Note to file: The people that will suffer the most will be the unvaccinated and our healthcare system caring for them.

Ed Cooper said...

I hate to say it, but my first thought on hearing the Announcement was that it simply got too hot in the kitchen for the Biden Administration, and they leaned on CDC for relief. If there is not a surge in infection rates over the next couple of months, I'm going to be very surprised.

Anonymous said...

Just keep encouraging Democrats to get vaccinated.

Michael. Steely said...

It sounds like some folks, conditioned by four years of Trump, are cynical about Biden's motives. He said he would listen to the scientists - in fact Trump ridiculed him for it - and so far he has. From the WSJ:

"Behind the decision by federal health officials to effectively end face-mask and distancing recommendations for the fully vaccinated, they said, was a mix of recent research, increasing vaccinations and declining case counts.

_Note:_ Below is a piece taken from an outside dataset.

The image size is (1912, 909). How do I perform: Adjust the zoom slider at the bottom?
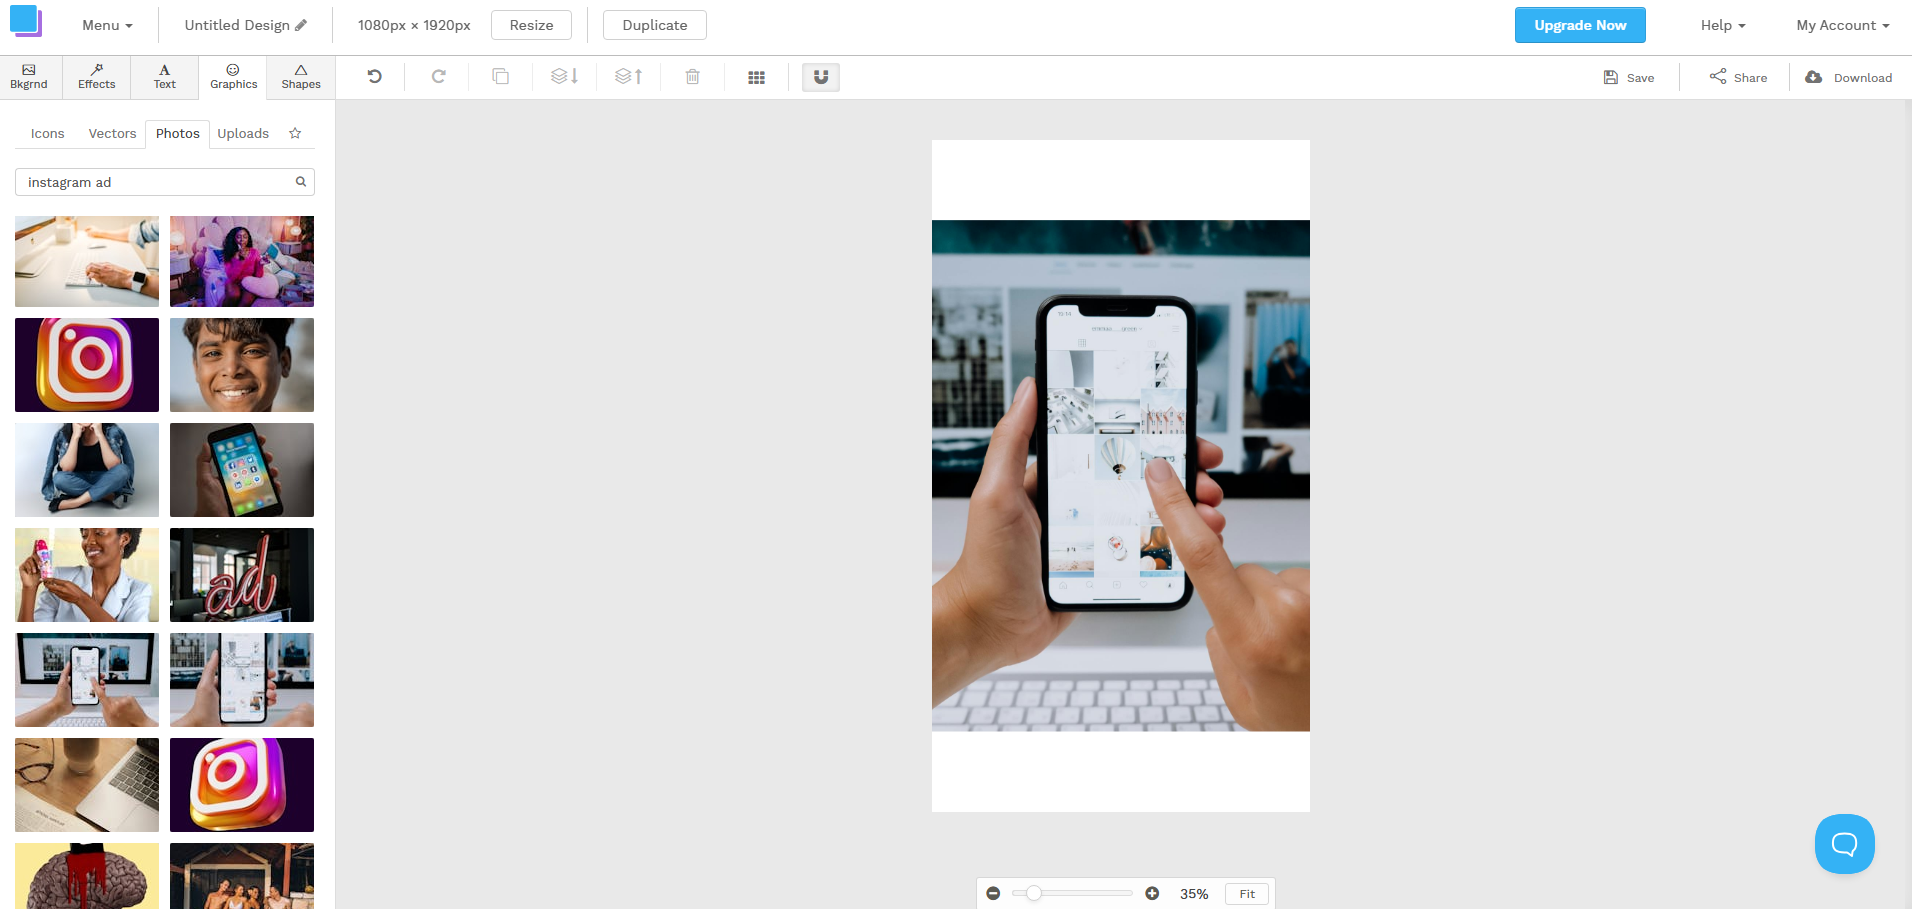point(1033,893)
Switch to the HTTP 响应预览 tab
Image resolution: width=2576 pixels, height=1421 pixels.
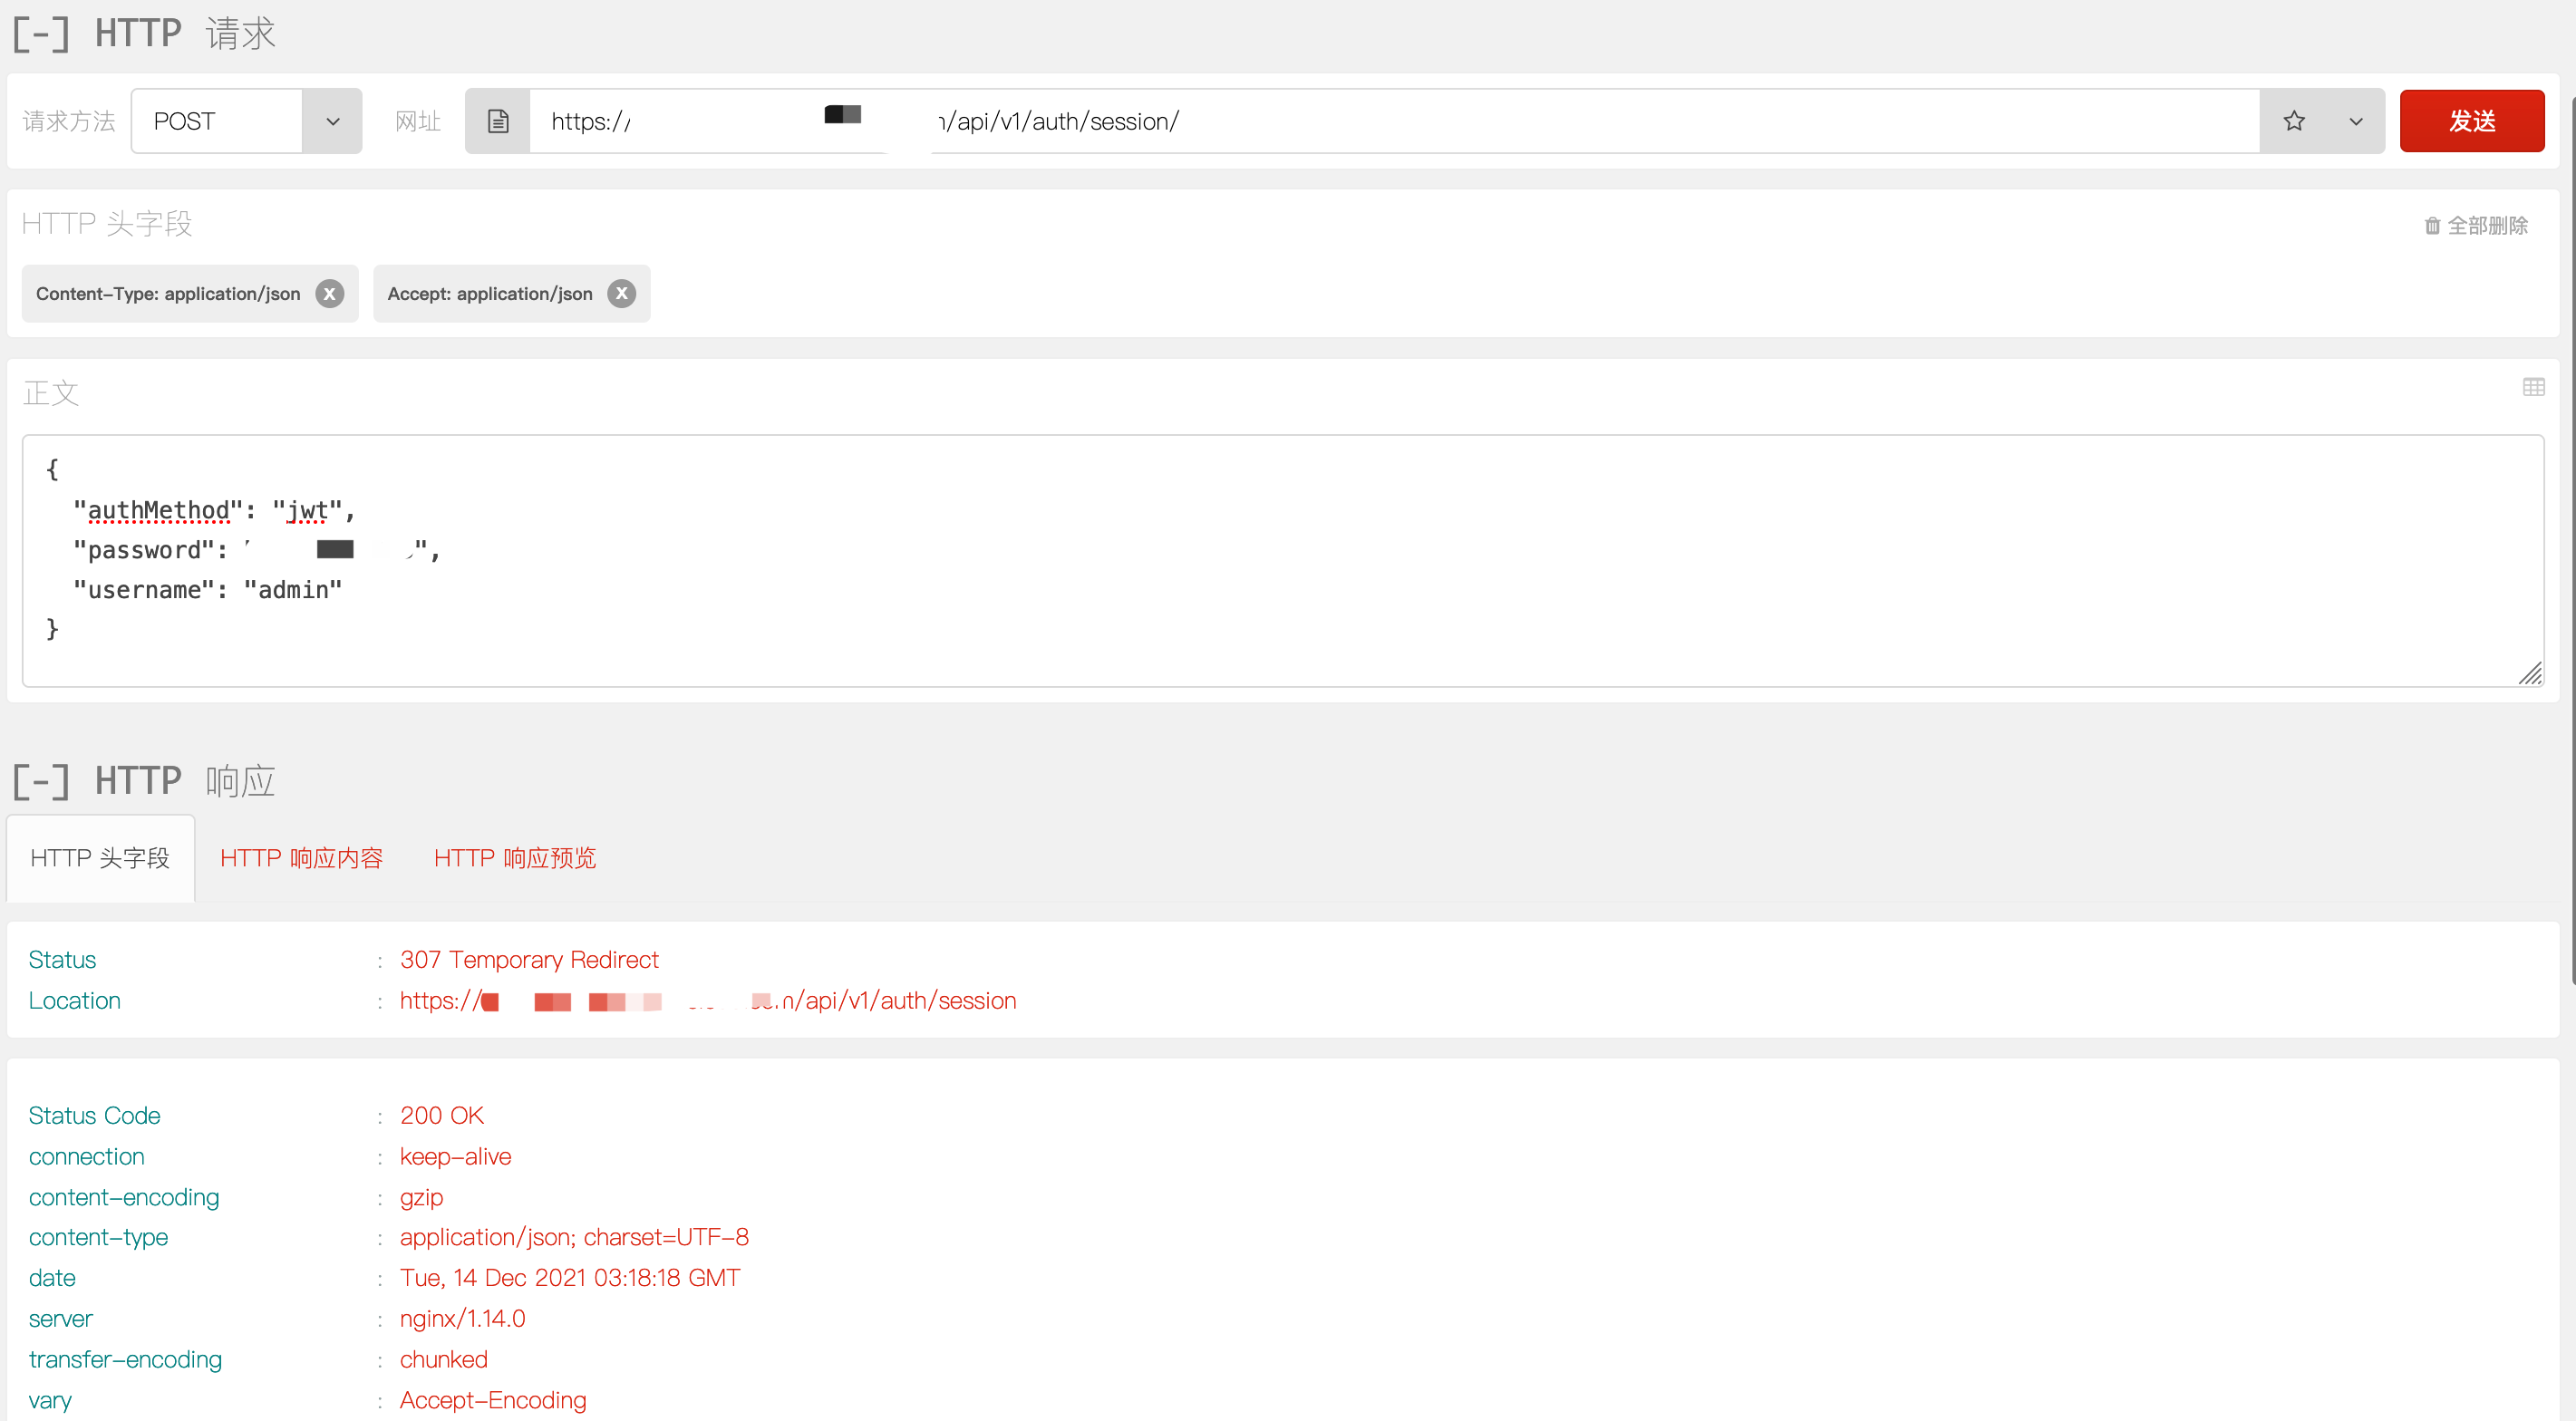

"The guidelines now largely follow the growing body of scientific evidence on the effectiveness of the vaccines against Covid-19, especially given the current state of the pandemic in the U.S., according to public-health specialists."

Ed Cooper said...

And the vaccinated will bear the brunt of the costs of caring for them. I firmly believe any anti vaxxer who shows needing an ICU bed goes to the back of the line, and if any beds are left over after all others are taken care if, they can be treated.

Ed Cooper said...

Thank you for the information. I'm willing to be educated, and really dislike being cynical enough to think President Biden would be so crass. I was pleasantly surprised to see everybody in my local Ray's Market wearing a mask, properly, just a couple of hours ago.